● Description of the task
Copy the entries exactly. Leave nothing out and add nothing.

Records START

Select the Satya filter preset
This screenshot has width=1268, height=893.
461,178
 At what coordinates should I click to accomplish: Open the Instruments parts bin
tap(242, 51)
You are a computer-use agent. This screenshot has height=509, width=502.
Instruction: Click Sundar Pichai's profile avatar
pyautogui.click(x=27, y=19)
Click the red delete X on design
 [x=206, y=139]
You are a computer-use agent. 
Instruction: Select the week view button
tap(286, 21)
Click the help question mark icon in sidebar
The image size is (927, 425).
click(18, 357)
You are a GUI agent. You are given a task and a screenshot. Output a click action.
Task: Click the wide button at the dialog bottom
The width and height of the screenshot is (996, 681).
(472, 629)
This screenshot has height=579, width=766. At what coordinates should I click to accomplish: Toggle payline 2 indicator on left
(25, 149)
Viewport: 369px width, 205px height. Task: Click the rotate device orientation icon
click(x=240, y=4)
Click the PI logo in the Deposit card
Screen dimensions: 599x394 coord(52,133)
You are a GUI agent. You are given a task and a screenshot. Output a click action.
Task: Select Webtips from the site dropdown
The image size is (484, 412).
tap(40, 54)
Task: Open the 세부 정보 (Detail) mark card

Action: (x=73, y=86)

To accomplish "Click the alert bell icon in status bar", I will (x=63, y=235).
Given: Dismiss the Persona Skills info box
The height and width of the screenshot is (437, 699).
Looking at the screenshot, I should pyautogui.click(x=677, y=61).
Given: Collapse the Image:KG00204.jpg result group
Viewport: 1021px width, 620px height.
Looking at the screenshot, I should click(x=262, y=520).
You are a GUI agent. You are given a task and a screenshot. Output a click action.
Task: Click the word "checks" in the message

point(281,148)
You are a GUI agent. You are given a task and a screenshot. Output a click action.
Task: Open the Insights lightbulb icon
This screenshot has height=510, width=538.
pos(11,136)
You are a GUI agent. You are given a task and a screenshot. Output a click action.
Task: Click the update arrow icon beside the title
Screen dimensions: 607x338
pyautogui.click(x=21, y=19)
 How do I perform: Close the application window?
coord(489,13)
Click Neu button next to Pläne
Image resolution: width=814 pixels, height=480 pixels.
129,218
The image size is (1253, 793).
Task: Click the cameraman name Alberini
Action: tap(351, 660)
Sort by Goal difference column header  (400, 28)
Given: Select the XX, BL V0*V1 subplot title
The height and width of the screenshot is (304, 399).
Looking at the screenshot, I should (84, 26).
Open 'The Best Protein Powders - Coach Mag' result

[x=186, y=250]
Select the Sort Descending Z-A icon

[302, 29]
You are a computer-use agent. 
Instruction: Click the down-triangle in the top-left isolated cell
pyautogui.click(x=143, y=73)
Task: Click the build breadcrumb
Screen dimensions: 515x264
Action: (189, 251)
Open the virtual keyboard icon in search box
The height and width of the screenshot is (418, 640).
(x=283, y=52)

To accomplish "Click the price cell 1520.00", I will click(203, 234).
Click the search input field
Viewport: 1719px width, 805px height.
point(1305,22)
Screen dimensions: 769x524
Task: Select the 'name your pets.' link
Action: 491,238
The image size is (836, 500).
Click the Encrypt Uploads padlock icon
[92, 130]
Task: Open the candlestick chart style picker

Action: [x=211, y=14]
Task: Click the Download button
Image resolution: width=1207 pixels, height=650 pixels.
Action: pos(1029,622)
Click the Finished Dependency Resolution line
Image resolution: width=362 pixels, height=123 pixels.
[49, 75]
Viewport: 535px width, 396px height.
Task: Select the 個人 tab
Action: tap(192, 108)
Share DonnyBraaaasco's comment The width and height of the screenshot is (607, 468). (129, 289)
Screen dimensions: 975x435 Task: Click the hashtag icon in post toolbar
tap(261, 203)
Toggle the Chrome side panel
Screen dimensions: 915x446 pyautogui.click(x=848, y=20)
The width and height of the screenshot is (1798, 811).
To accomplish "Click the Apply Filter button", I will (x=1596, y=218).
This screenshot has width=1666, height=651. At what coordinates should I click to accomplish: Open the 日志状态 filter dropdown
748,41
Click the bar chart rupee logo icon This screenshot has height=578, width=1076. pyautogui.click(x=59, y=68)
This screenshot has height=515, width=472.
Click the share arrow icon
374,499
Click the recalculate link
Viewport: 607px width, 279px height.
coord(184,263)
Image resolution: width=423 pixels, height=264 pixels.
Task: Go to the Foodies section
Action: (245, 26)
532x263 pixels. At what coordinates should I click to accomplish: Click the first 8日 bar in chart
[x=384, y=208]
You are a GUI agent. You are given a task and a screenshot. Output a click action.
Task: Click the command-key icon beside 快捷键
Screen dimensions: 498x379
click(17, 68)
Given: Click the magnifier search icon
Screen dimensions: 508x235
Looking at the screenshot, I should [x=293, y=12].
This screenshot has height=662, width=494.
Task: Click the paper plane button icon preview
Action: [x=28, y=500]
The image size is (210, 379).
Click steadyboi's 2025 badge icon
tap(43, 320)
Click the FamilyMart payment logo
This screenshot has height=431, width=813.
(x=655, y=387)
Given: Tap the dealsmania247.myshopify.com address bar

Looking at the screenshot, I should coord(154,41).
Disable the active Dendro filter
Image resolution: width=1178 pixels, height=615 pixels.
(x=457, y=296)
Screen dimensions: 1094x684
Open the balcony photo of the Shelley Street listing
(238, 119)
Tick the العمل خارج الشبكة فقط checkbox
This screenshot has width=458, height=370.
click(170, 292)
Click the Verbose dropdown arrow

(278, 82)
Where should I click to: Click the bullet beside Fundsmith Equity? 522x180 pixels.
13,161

Records END

● Answer space
Select the Satya filter preset
This screenshot has width=1268, height=893.
461,178
 At what coordinates should I click to accomplish: Open the Instruments parts bin
tap(242, 51)
You are a computer-use agent. This screenshot has height=509, width=502.
Instruction: Click Sundar Pichai's profile avatar
pyautogui.click(x=27, y=19)
Click the red delete X on design
 [x=206, y=139]
You are a computer-use agent. 
Instruction: Select the week view button
tap(286, 21)
Click the help question mark icon in sidebar
The image size is (927, 425).
click(18, 357)
You are a GUI agent. You are given a task and a screenshot. Output a click action.
Task: Click the wide button at the dialog bottom
The width and height of the screenshot is (996, 681).
(472, 629)
This screenshot has height=579, width=766. At what coordinates should I click to accomplish: Toggle payline 2 indicator on left
(25, 149)
Viewport: 369px width, 205px height. Task: Click the rotate device orientation icon
click(x=240, y=4)
Click the PI logo in the Deposit card
Screen dimensions: 599x394 coord(52,133)
You are a GUI agent. You are given a task and a screenshot. Output a click action.
Task: Select Webtips from the site dropdown
The image size is (484, 412).
tap(40, 54)
Task: Open the 세부 정보 (Detail) mark card

Action: (x=73, y=86)

To accomplish "Click the alert bell icon in status bar", I will (x=63, y=235).
Given: Dismiss the Persona Skills info box
The height and width of the screenshot is (437, 699).
Looking at the screenshot, I should pyautogui.click(x=677, y=61).
Given: Collapse the Image:KG00204.jpg result group
Viewport: 1021px width, 620px height.
Looking at the screenshot, I should click(x=262, y=520).
You are a GUI agent. You are given a task and a screenshot. Output a click action.
Task: Click the word "checks" in the message

point(281,148)
You are a GUI agent. You are given a task and a screenshot. Output a click action.
Task: Open the Insights lightbulb icon
This screenshot has height=510, width=538.
pos(11,136)
You are a GUI agent. You are given a task and a screenshot. Output a click action.
Task: Click the update arrow icon beside the title
Screen dimensions: 607x338
pyautogui.click(x=21, y=19)
 How do I perform: Close the application window?
coord(489,13)
Click Neu button next to Pläne
Image resolution: width=814 pixels, height=480 pixels.
129,218
The image size is (1253, 793).
Task: Click the cameraman name Alberini
Action: tap(351, 660)
Sort by Goal difference column header  (400, 28)
Given: Select the XX, BL V0*V1 subplot title
The height and width of the screenshot is (304, 399).
Looking at the screenshot, I should (84, 26).
Open 'The Best Protein Powders - Coach Mag' result

[x=186, y=250]
Select the Sort Descending Z-A icon

[302, 29]
You are a computer-use agent. 
Instruction: Click the down-triangle in the top-left isolated cell
pyautogui.click(x=143, y=73)
Task: Click the build breadcrumb
Screen dimensions: 515x264
Action: (189, 251)
Open the virtual keyboard icon in search box
The height and width of the screenshot is (418, 640).
(x=283, y=52)

To accomplish "Click the price cell 1520.00", I will click(203, 234).
Click the search input field
Viewport: 1719px width, 805px height.
point(1305,22)
Screen dimensions: 769x524
Task: Select the 'name your pets.' link
Action: 491,238
The image size is (836, 500).
Click the Encrypt Uploads padlock icon
[92, 130]
Task: Open the candlestick chart style picker

Action: [x=211, y=14]
Task: Click the Download button
Image resolution: width=1207 pixels, height=650 pixels.
Action: pos(1029,622)
Click the Finished Dependency Resolution line
Image resolution: width=362 pixels, height=123 pixels.
[49, 75]
Viewport: 535px width, 396px height.
Task: Select the 個人 tab
Action: tap(192, 108)
Share DonnyBraaaasco's comment The width and height of the screenshot is (607, 468). (129, 289)
Screen dimensions: 975x435 Task: Click the hashtag icon in post toolbar
tap(261, 203)
Toggle the Chrome side panel
Screen dimensions: 915x446 pyautogui.click(x=848, y=20)
The width and height of the screenshot is (1798, 811).
To accomplish "Click the Apply Filter button", I will (x=1596, y=218).
This screenshot has width=1666, height=651. At what coordinates should I click to accomplish: Open the 日志状态 filter dropdown
748,41
Click the bar chart rupee logo icon This screenshot has height=578, width=1076. pyautogui.click(x=59, y=68)
This screenshot has height=515, width=472.
Click the share arrow icon
374,499
Click the recalculate link
Viewport: 607px width, 279px height.
coord(184,263)
Image resolution: width=423 pixels, height=264 pixels.
Task: Go to the Foodies section
Action: (245, 26)
532x263 pixels. At what coordinates should I click to accomplish: Click the first 8日 bar in chart
[x=384, y=208]
You are a GUI agent. You are given a task and a screenshot. Output a click action.
Task: Click the command-key icon beside 快捷键
Screen dimensions: 498x379
click(17, 68)
Given: Click the magnifier search icon
Screen dimensions: 508x235
Looking at the screenshot, I should [x=293, y=12].
This screenshot has height=662, width=494.
Task: Click the paper plane button icon preview
Action: [x=28, y=500]
The image size is (210, 379).
Click steadyboi's 2025 badge icon
tap(43, 320)
Click the FamilyMart payment logo
This screenshot has height=431, width=813.
(x=655, y=387)
Given: Tap the dealsmania247.myshopify.com address bar

Looking at the screenshot, I should coord(154,41).
Disable the active Dendro filter
Image resolution: width=1178 pixels, height=615 pixels.
(x=457, y=296)
Screen dimensions: 1094x684
Open the balcony photo of the Shelley Street listing
(238, 119)
Tick the العمل خارج الشبكة فقط checkbox
This screenshot has width=458, height=370.
click(170, 292)
Click the Verbose dropdown arrow

(278, 82)
Where should I click to: Click the bullet beside Fundsmith Equity? 522x180 pixels.
13,161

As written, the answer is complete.